• _THE TASK_
Search the entries below. Return every line that has "submenu" in it.

• _SUPPLIED INFORMATION_
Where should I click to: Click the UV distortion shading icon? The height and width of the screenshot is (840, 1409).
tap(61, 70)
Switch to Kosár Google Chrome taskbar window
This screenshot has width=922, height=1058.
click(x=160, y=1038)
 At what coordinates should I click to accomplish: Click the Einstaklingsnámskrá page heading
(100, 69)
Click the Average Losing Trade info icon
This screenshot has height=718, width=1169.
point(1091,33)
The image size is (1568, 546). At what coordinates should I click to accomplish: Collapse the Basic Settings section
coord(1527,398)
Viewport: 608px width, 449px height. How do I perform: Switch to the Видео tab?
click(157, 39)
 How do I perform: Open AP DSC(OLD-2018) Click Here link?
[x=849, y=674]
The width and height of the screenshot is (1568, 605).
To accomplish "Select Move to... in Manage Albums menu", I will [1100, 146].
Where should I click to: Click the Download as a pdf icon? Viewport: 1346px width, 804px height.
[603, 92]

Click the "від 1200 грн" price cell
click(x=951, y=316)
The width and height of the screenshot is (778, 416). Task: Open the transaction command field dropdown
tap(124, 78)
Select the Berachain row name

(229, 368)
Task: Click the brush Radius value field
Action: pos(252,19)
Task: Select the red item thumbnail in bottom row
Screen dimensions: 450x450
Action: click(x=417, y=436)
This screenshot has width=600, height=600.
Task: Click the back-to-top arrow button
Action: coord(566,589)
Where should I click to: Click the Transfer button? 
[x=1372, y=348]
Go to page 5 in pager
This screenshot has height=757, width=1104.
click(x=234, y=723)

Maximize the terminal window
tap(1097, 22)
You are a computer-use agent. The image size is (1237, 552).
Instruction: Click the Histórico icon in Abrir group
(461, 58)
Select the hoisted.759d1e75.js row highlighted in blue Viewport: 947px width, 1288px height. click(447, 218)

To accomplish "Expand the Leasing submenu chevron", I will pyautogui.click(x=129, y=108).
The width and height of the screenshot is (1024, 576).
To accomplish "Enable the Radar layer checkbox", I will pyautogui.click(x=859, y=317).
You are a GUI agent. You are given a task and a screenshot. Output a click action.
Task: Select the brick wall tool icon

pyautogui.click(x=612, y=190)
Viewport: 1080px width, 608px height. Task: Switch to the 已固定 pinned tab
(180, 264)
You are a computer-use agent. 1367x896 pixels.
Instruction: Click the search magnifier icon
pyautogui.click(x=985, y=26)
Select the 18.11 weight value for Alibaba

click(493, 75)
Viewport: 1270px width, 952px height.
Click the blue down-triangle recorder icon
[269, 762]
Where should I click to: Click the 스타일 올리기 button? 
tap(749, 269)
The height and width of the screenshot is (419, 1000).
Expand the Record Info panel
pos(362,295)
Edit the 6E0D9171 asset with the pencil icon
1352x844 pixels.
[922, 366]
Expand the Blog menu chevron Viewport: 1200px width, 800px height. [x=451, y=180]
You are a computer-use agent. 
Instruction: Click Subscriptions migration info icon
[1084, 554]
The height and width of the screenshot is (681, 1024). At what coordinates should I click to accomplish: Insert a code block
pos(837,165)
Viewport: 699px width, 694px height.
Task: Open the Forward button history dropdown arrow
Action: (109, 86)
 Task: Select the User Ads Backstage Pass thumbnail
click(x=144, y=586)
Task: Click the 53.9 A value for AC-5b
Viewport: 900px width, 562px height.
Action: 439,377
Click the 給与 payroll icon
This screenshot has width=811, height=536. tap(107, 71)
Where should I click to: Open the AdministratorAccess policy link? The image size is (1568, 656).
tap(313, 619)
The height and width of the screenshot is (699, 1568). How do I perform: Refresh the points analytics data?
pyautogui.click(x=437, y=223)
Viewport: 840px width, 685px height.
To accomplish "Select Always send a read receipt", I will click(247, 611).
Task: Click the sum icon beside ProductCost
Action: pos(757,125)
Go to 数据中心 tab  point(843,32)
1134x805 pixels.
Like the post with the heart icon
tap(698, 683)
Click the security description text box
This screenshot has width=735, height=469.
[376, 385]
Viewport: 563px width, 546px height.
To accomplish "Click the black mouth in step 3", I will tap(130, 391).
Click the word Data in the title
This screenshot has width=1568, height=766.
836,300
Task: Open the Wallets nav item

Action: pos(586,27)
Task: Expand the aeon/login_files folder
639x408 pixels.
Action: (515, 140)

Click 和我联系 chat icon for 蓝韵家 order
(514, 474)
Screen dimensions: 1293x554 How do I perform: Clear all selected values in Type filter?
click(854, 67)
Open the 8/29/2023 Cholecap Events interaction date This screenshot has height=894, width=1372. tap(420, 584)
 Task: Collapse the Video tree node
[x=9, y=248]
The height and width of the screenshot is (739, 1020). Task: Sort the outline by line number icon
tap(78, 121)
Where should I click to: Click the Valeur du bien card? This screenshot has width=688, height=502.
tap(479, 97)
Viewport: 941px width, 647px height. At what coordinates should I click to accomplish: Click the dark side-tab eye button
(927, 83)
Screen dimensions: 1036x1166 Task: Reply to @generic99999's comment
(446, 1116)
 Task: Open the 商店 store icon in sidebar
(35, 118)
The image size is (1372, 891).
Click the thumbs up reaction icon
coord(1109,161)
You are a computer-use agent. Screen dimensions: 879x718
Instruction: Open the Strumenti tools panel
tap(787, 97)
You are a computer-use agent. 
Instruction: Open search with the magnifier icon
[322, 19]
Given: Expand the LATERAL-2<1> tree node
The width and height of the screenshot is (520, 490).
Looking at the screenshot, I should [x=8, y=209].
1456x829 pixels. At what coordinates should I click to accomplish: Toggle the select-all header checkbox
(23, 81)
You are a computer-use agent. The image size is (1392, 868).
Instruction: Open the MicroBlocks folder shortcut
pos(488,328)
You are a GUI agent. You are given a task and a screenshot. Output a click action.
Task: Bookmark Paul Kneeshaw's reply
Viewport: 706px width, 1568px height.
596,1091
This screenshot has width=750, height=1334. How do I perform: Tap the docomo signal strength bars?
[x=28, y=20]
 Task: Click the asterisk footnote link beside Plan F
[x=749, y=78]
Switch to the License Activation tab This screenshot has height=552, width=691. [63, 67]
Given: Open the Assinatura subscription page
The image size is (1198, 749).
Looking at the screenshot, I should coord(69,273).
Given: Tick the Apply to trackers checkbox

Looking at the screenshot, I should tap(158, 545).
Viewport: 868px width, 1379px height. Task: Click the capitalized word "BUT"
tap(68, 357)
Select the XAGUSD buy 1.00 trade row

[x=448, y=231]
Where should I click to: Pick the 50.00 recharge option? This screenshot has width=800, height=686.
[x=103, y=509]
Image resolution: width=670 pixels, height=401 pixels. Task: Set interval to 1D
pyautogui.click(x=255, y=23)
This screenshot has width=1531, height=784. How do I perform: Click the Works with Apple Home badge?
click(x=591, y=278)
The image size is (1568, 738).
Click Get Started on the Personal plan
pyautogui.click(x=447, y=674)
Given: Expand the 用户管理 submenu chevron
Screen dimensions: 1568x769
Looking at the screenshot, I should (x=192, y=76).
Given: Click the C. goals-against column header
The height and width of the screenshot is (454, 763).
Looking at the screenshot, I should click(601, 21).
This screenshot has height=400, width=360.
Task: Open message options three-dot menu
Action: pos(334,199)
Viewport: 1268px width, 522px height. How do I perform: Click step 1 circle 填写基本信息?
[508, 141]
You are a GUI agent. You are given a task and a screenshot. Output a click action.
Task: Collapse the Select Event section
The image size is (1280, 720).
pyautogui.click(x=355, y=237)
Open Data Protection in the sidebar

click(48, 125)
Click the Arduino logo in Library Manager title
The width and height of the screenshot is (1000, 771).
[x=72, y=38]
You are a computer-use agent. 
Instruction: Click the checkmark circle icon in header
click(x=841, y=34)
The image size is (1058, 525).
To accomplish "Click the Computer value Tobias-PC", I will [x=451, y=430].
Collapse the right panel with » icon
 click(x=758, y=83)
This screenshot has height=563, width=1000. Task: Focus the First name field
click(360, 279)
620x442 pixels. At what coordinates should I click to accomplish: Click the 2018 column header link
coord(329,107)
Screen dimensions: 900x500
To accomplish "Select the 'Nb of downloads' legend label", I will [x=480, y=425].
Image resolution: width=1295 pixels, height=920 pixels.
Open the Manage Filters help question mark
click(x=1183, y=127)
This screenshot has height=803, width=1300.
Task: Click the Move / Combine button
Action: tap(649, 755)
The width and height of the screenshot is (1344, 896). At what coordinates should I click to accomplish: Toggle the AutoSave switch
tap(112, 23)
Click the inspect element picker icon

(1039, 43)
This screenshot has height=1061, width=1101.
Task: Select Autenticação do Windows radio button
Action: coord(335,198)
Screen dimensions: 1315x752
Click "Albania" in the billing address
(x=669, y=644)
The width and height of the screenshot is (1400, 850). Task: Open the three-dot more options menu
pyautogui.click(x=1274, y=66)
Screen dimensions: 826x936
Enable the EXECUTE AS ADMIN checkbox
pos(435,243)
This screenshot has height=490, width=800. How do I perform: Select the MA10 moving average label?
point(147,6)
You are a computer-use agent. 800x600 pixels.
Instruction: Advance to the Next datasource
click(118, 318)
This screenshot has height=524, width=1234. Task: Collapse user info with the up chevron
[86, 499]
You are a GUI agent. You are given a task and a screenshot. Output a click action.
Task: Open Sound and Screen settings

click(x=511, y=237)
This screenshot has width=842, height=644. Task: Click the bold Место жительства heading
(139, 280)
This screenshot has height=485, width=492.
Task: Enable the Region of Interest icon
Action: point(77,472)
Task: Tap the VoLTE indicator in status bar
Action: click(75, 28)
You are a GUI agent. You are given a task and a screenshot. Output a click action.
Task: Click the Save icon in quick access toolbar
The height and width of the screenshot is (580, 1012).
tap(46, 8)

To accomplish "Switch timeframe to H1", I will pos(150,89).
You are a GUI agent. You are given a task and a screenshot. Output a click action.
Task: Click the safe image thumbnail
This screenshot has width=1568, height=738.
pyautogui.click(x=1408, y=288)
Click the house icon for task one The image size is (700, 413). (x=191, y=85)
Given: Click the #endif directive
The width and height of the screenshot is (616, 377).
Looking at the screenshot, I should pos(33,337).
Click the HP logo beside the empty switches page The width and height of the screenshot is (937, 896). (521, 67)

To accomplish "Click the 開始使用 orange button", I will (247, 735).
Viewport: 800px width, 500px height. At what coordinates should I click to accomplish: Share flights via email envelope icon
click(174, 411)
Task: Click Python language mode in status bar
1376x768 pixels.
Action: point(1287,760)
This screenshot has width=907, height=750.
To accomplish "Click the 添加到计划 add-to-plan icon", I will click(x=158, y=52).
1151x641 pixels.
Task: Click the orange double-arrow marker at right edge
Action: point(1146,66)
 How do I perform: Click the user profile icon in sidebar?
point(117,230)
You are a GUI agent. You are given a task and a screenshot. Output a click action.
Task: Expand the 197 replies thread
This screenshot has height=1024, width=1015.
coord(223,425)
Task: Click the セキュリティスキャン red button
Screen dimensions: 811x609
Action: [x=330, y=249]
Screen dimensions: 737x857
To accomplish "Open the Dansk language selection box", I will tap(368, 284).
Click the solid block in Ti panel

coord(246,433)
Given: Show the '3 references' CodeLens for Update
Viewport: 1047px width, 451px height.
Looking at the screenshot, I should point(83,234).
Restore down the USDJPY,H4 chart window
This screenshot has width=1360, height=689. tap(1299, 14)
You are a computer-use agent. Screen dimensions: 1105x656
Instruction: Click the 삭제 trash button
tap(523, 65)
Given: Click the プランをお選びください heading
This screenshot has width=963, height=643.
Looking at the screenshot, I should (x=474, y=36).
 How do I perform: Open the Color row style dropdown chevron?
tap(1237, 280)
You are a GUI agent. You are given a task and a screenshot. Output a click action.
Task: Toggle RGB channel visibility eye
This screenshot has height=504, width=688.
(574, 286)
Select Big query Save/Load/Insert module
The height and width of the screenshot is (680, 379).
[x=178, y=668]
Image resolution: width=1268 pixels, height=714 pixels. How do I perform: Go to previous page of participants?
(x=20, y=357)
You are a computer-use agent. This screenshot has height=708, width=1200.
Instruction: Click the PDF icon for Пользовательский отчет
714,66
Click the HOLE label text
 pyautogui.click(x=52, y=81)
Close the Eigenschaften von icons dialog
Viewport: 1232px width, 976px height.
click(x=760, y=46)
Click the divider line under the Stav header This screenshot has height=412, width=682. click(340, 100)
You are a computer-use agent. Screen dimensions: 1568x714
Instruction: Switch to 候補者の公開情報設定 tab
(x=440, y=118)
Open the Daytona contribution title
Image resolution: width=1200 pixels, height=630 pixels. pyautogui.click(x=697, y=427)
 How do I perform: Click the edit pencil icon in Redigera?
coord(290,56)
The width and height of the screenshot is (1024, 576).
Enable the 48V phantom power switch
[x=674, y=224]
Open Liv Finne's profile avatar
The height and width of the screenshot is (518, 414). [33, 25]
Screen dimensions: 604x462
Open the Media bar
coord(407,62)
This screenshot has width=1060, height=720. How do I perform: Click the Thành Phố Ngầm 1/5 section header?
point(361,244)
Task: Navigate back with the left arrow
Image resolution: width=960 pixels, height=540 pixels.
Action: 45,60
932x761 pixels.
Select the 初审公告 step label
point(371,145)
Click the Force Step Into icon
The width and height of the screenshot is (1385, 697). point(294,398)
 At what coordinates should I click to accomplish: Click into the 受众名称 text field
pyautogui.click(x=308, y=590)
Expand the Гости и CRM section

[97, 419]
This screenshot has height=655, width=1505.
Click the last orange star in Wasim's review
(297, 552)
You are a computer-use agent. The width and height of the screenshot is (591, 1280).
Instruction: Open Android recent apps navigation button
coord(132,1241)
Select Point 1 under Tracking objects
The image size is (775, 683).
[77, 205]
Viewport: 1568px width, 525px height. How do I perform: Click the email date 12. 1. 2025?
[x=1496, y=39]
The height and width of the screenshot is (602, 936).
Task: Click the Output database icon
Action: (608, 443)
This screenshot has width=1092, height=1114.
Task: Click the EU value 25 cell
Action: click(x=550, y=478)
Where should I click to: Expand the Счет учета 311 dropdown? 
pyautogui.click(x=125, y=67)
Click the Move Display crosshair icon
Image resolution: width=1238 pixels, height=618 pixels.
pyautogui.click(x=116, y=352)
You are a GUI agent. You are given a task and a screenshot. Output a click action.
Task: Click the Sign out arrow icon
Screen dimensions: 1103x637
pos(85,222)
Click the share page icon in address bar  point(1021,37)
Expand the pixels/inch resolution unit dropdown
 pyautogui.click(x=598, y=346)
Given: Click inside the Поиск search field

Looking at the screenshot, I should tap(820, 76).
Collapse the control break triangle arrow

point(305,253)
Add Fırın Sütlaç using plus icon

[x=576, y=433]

• _FINISHED TASK_
To accomplish "Expand the Leasing submenu chevron", I will pyautogui.click(x=129, y=108).
Given: Expand the 用户管理 submenu chevron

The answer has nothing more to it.